Exercise ::
When you reach the line containing "Given: Click the 信件信息 section heading", begin copying, and keep copying each line exactly until the listing ends.

Exercise material ::
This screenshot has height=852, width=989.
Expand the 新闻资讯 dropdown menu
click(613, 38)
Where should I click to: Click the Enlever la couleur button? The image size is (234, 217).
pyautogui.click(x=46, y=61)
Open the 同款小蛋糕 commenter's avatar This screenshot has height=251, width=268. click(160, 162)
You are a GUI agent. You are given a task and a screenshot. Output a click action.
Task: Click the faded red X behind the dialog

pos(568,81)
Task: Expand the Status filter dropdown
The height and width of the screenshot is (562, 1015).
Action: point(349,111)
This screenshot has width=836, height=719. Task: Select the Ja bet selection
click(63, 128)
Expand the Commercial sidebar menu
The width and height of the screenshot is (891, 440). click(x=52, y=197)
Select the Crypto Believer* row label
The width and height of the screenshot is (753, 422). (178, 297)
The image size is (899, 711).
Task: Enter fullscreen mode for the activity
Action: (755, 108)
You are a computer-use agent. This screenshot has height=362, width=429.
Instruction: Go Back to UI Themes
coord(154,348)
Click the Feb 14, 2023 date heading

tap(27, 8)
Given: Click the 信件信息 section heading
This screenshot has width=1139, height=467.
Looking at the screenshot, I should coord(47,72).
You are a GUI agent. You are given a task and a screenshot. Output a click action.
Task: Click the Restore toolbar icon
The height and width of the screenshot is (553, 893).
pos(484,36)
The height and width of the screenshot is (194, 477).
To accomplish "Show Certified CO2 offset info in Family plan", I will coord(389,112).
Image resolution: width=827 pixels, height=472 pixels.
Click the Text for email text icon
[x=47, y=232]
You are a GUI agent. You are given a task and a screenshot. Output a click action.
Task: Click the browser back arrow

Task answer ::
Given: Click the 信件信息 section heading
This screenshot has width=1139, height=467.
Looking at the screenshot, I should coord(47,72).
You are a GUI agent. You are given a task and a screenshot. Output a click action.
Task: Click the Restore toolbar icon
The height and width of the screenshot is (553, 893).
pos(484,36)
The height and width of the screenshot is (194, 477).
To accomplish "Show Certified CO2 offset info in Family plan", I will coord(389,112).
Image resolution: width=827 pixels, height=472 pixels.
Click the Text for email text icon
[x=47, y=232]
You are a GUI agent. You are given a task and a screenshot. Output a click action.
Task: Click the browser back arrow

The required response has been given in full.